* REQUIRED WORK
Filter the entries that follow, copying every line in which the word "agent" appears.

* RAW DATA

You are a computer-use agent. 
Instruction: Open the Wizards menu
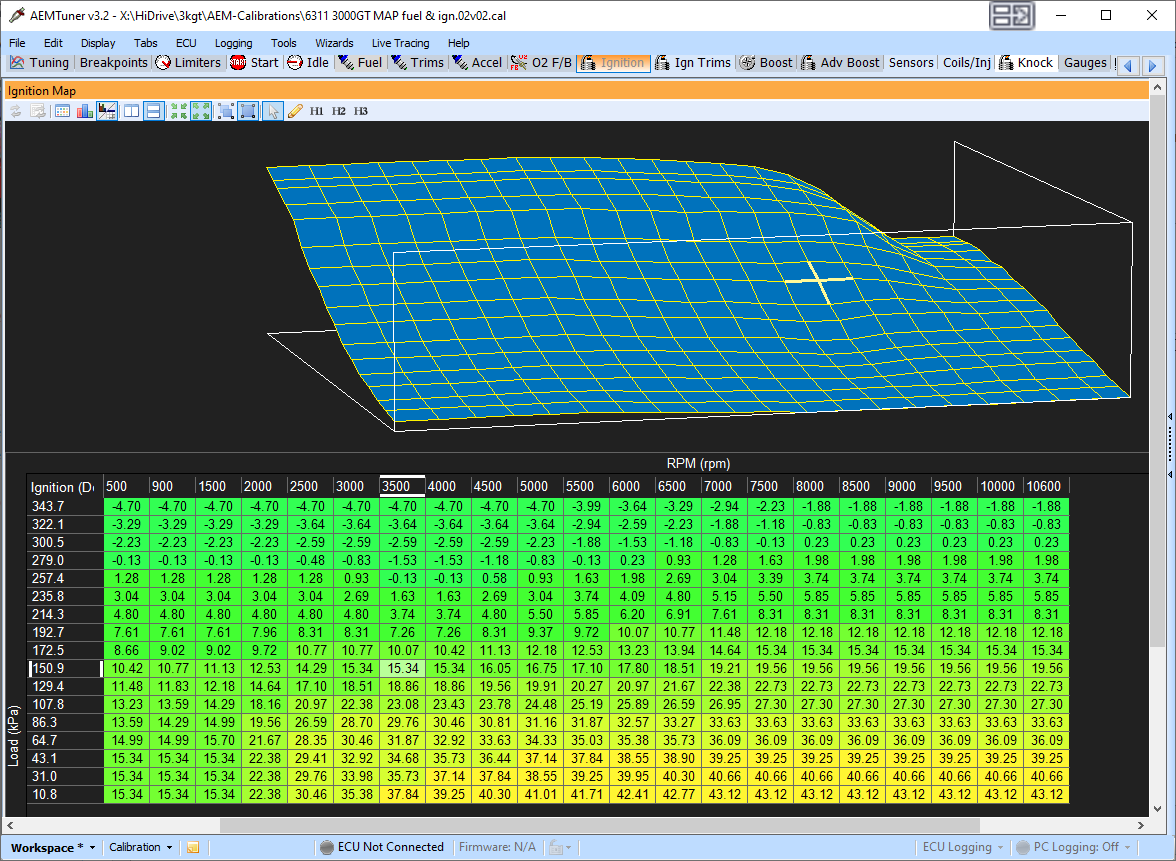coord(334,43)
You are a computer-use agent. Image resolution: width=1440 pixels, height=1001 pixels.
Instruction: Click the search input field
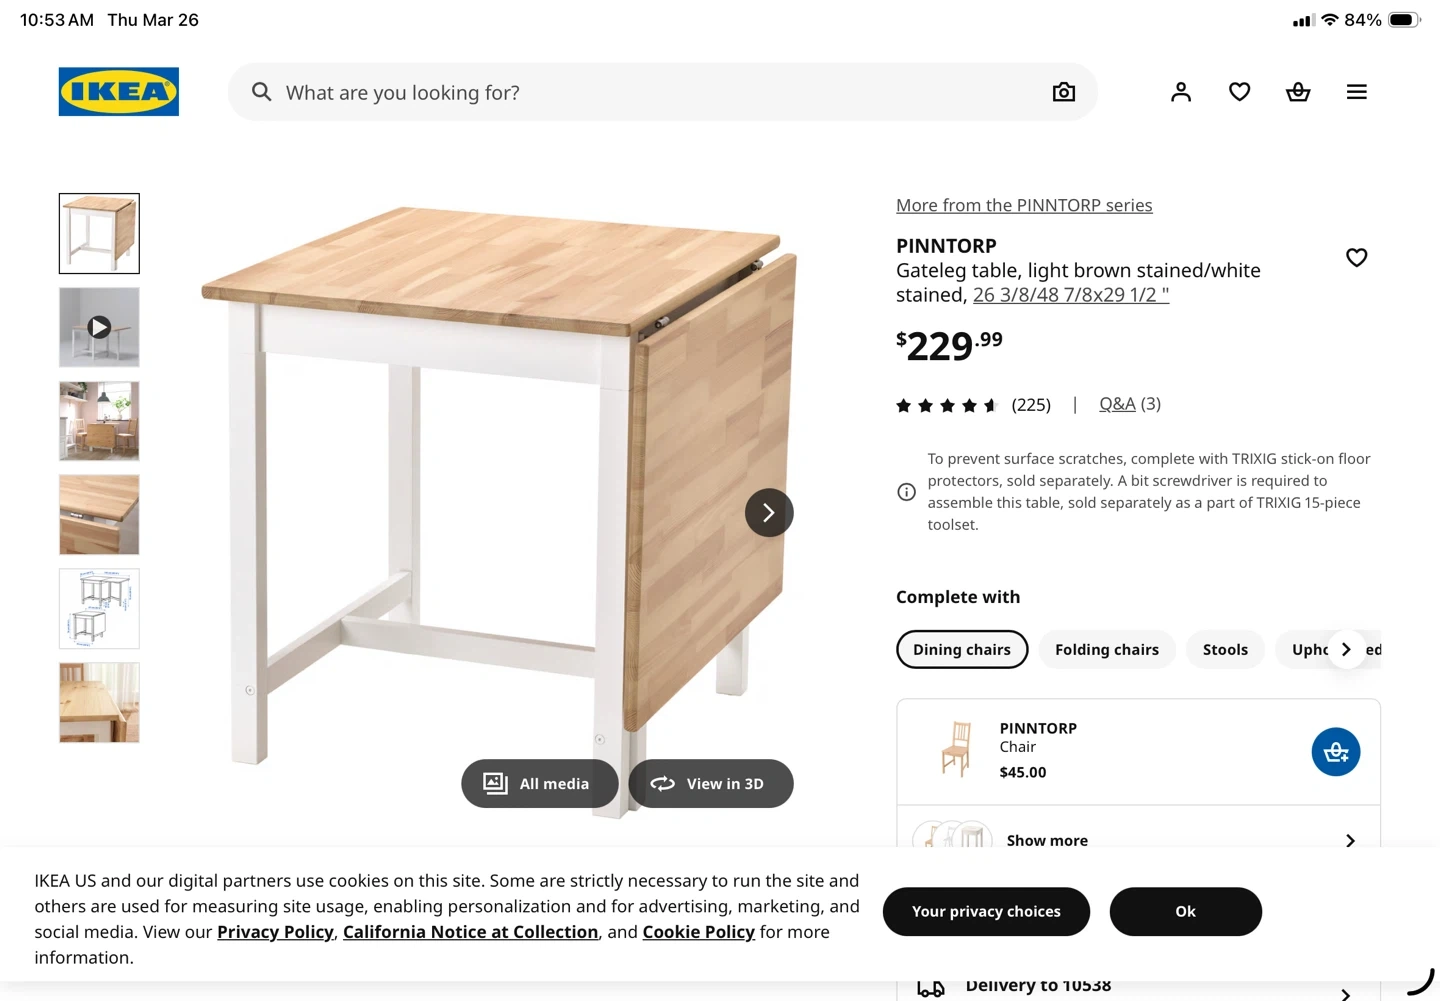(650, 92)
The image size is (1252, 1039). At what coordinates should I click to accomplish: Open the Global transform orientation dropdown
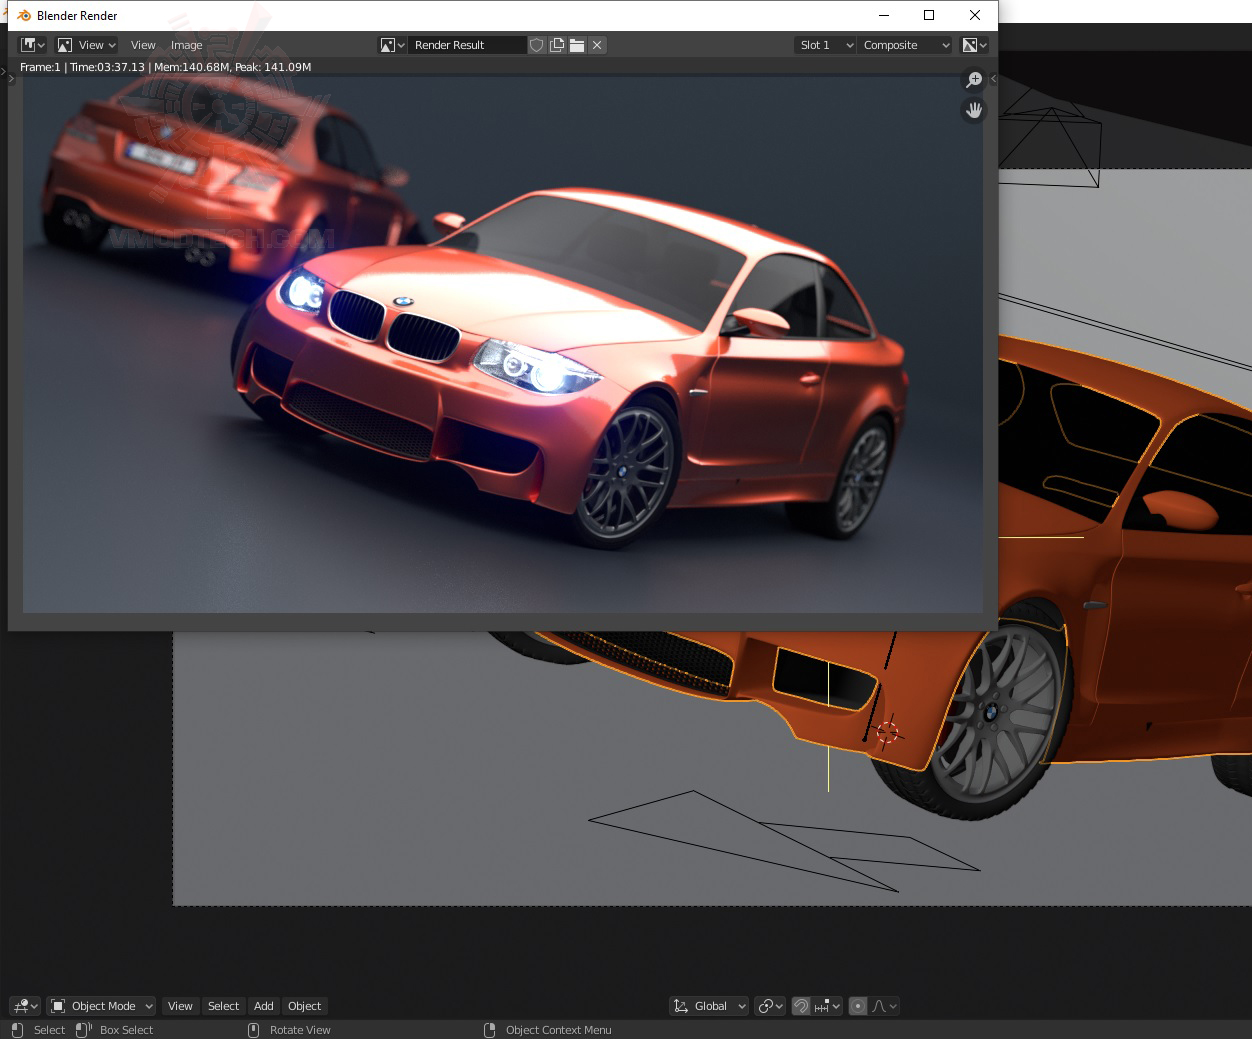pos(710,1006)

* RESULT OF THIS EXERCISE
You are a computer-use agent. 
You are a computer-use agent. Image resolution: width=1440 pixels, height=1001 pixels.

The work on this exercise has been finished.